A sharp increase in the attacks on the country’s police offices and facilities last year is an indication of the public’s growing discontent toward law enforcers, a watchdog said on Tuesday.
Indonesian Police Watch said as many as 65 police offices and facilities were either burned or vandalized by members of the public in 2011, up from 20 such incidents in 2010.
“This significant rise shows how the people have become more and more resistant toward our law enforcement officials,” said Neta S. Pane, chairman of the watchdog.
Batam island in Riau saw the most vandalism cases, with 18 police facilities burned in just one year, IPW reported.
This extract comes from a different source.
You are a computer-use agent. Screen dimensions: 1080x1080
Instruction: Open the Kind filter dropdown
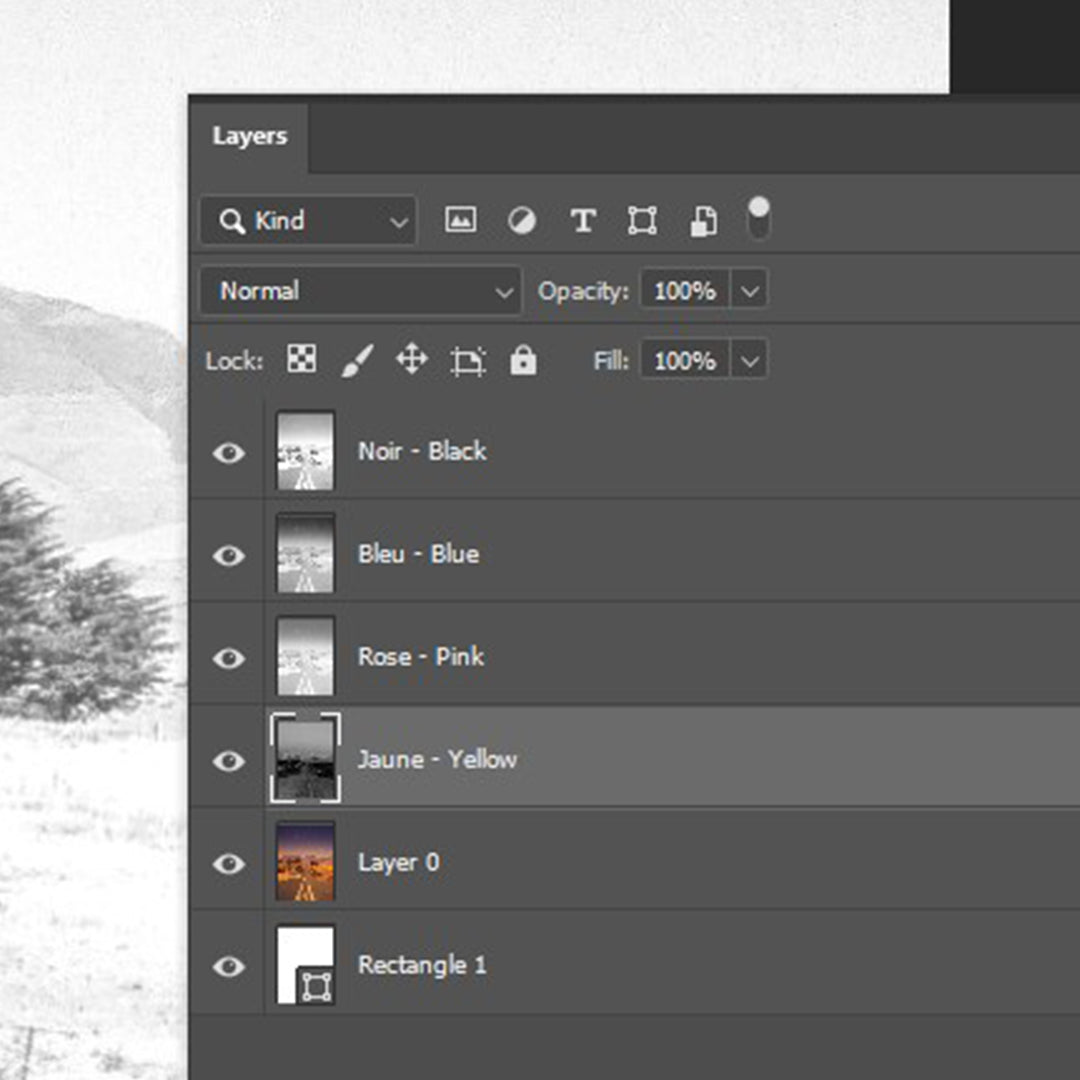coord(308,221)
“Eighteen police offices and 11 police vehicles in Batam were set on fire during a labor protest in November,” Neta said.
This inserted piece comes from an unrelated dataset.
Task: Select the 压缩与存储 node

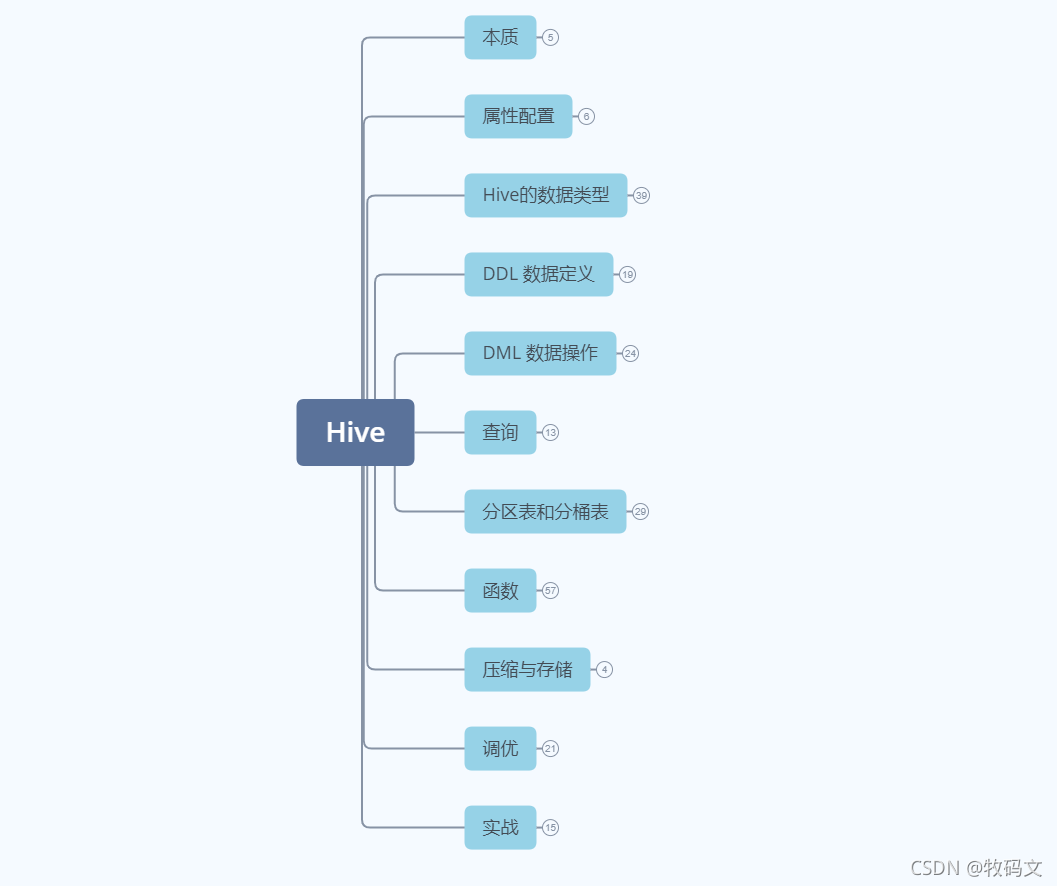Action: point(527,670)
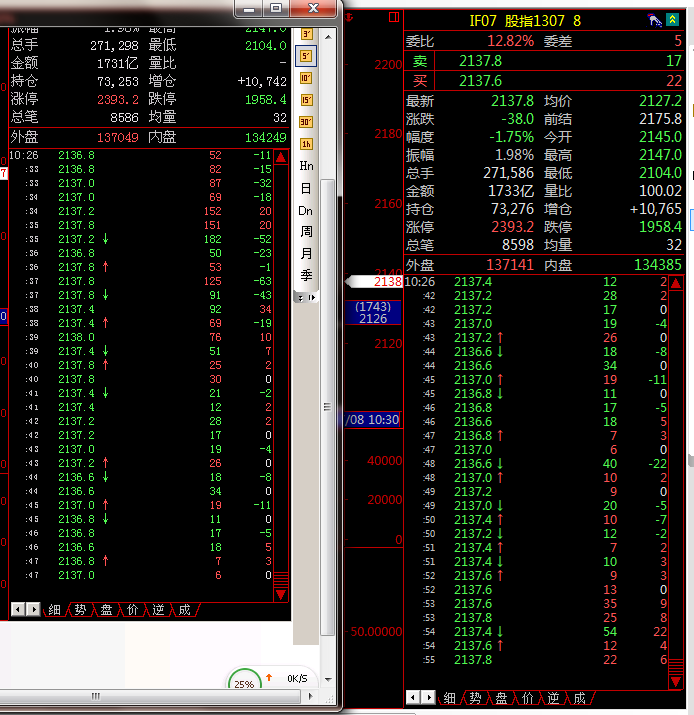The image size is (694, 715).
Task: Click the green double-chevron collapse icon
Action: pyautogui.click(x=673, y=20)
More than 10,000 workers marched in Batam on Nov. 24 to demand a wage increase. The protest turned violent as they walked through industrial zones and reportedly started torching cars and smashing windows.
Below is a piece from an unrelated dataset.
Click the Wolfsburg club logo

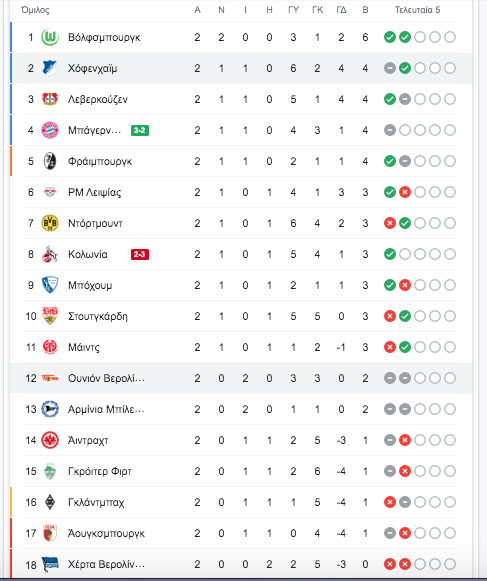[x=50, y=37]
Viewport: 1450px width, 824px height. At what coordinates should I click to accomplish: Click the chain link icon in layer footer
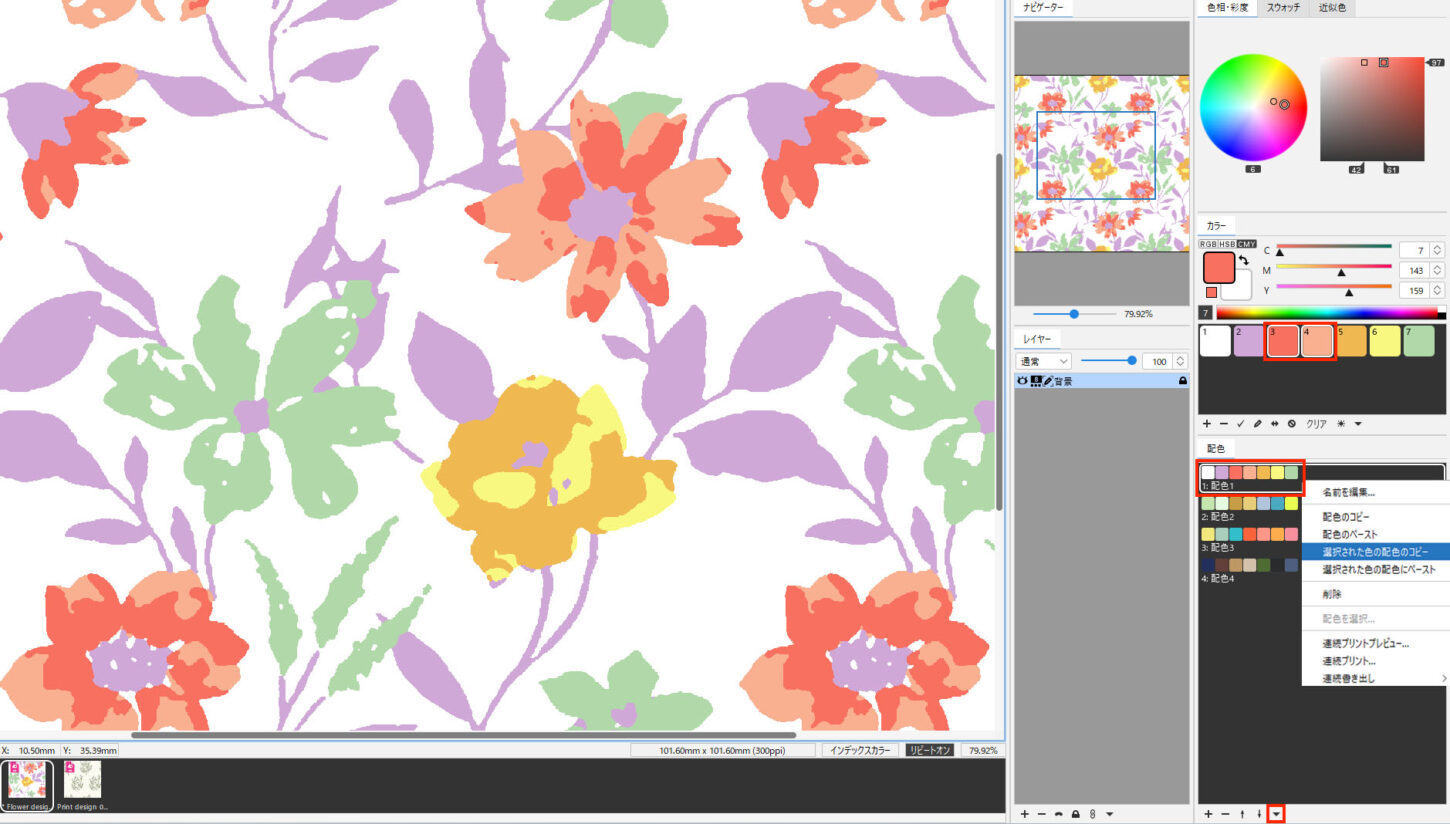click(x=1092, y=814)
Across Indonesia, the country saw a total of 48 police offices, 12 vehicles and five official houses vandalized last year. A number of those incidents were direct responses to alleged police abuse or repression, IPW reported.
For instance, several police offices and facilities in Bima, West Nusa Tenggara, were damaged last month as residents protested the police’s deadly crackdown on an anti-mining rally.
“Two separate clashes broke out in Ambon, Maluku, and in Manggarai, East Nusa Tenggara, in November and December after the death of a civilian, allegedly caused by the police,” the watchdog’s report said.
Dany Polanunu, 17, died after the traffic police in Ambon allegedly beat him, while Arnaldus Hapong, 40, died when the Lembor district police allegedly tortured him after arresting him.
“The National Police chief needs to remind his men so that in 2012 they don’t act arrogant or repressive but are consistent in performing their duties as professional and proportional civilian police officers,” Neta said.
“If nothing is done, the people could get more desperate and take their fight against the police to the next level.”
National Police spokesman Sr. Comr. Boy Rafli Amar, however, had a different take on the violence against police last year.
While he acknowledged that attacks on the police may have stemmed from dissatisfaction with law enforcement, he didn’t agree that poor law enforcement caused the dissatisfaction.
“Usually the public’s anger toward the police is caused by enforcement of the law, which means most of the time people are unhappy if the law is being upheld,” Boy claimed.
The spokesman said the police had not yet created any special strategy to improve their relationship with the public during the next year.
“We’re always nice to everybody, except those who break the law,” he insisted.
“I can imagine that such people [who break the law] would not like to get arrested because then they’d have to go through the whole judicial process.”
“The people should not destroy police’s facilities, because what we are doing is a public service and the facilities belong to the state,” he added.